At its core a DI Container would typically wrap a dictionary with System.Type
as its key and, the value would be some object that allows you to create new instances of that type. When you write a simplistic implementation System.Func<object>
would do. Here is an example that contains several Register
methods, both a generic and non-generic GetInstance
method and allows Auto-Wiring:
public class Container
{
private readonly Dictionary<Type, Func<object>> regs = new();
public void Register<TService, TImpl>() where TImpl : TService =>
regs.Add(typeof(TService), () => this.GetInstance(typeof(TImpl)));
public void Register<TService>(Func<TService> factory) =>
regs.Add(typeof(TService), () => factory());
public void RegisterInstance<TService>(TService instance) =>
regs.Add(typeof(TService), () => instance);
public void RegisterSingleton<TService>(Func<TService> factory)
{
var lazy = new Lazy<TService>(factory);
Register(() => lazy.Value);
}
public object GetInstance(Type type)
{
if (regs.TryGetValue(type, out Func<object> fac)) return fac();
else if (!type.IsAbstract) return this.CreateInstance(type);
throw new InvalidOperationException("No registration for " + type);
}
private object CreateInstance(Type implementationType)
{
var ctor = implementationType.GetConstructors().Single();
var paramTypes = ctor.GetParameters().Select(p => p.ParameterType);
var dependencies = paramTypes.Select(GetInstance).ToArray();
return Activator.CreateInstance(implementationType, dependencies);
}
}
You can use it as follows:
var container = new Container();
container.RegisterInstance<ILogger>(new FileLogger("c:\logs\log.txt"));
// SqlUserRepository depends on ILogger
container.Register<IUserRepository, SqlUserRepository>();
// HomeController depends on IUserRepository
// Concrete instances don't need to be resolved
container.GetInstance(typeof(HomeController));
WARNING:
Please note that you should never actually use such naive and simplistic implementation. It lacks many important features that DI libraries give you, yet gives no advantage over using Pure DI (i.e. hand wiring object graphs). You loose compile-time support, without getting anything back.

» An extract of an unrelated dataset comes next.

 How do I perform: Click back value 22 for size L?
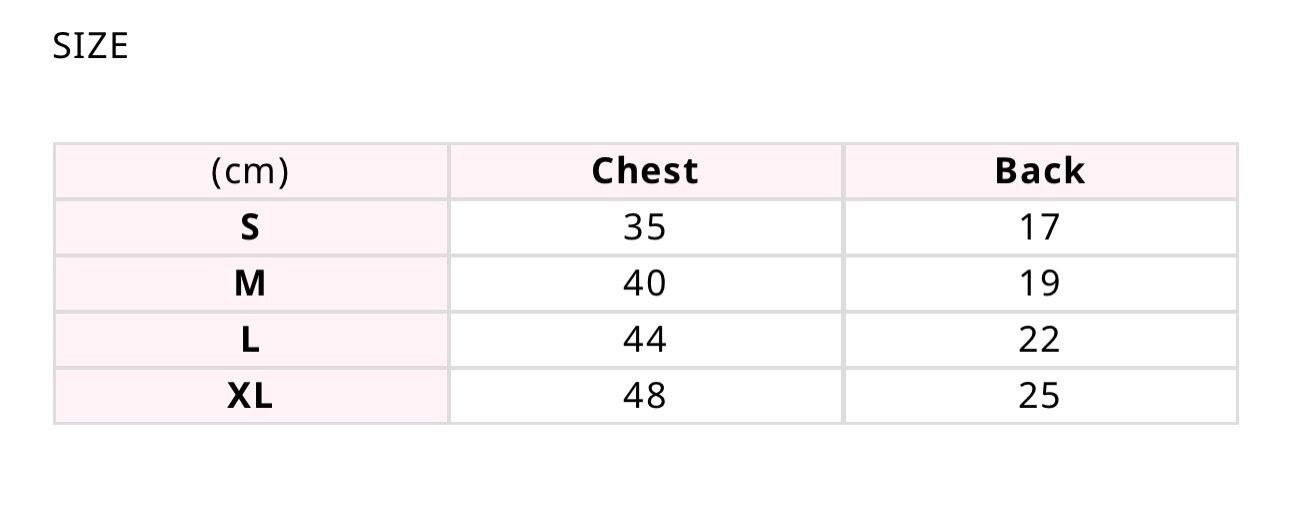1039,340
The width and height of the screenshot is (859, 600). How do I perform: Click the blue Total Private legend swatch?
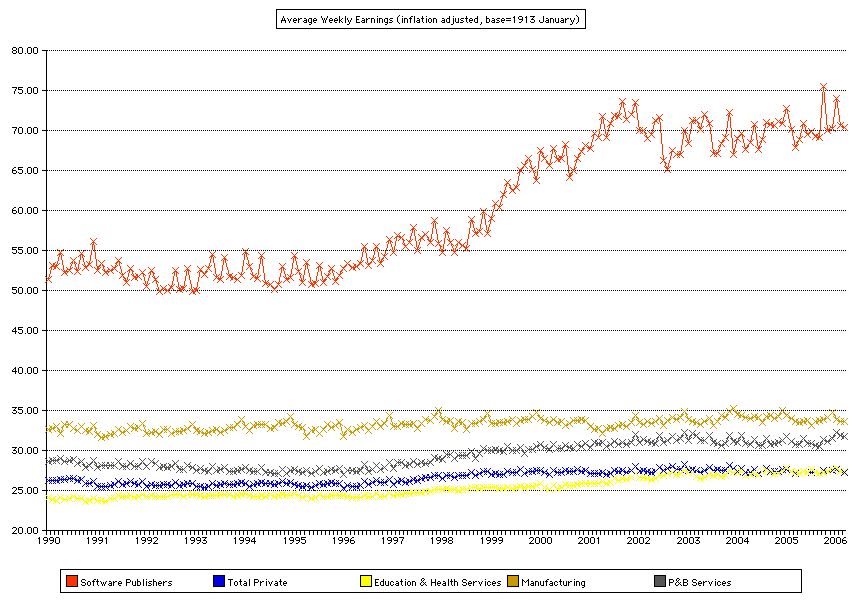pyautogui.click(x=220, y=581)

When your application is small, you should start with Pure DI and once your application and your DI configuration grow to the point that maintaining you Composition Root becomes cumbersome, you could consider switching to one of the established DI libraries.
Here are some of the features that this naive implementation lacks compared to the established libraries:
- Auto-Registration: The ability to apply Convention over Configuration by registering a set of types with in single line, instead of having to register each type manually.
- Interception: the ability to apply decorators or interceptors for a range of types
- Generics: Mapping open-generic abstractions to open generic implementations
- Integration: using the library with common application platforms (such as ASP.NET MVC, Web API, .NET Core, etc)
- Lifetime Management: The ability to registering types with custom lifestyles (e.g. Scoped or Per Request).
- Error handling: Detection of misconfiguration such as cyclic dependencies. This simplistic implementation throws a stack overflow exception.
- Verification: Features or tools for verifying the correctness of the configuration (to compensate the loss of compile-time support) and diagnosing common configuration mistakes.
- Performance: Building large object graphs will be slow using this simplistic implementation (e.g. causes a lot of GC pressure due to the amount of produced garbage).
These features and abilities allow you to keep your DI configuration maintainable when using a DI Container.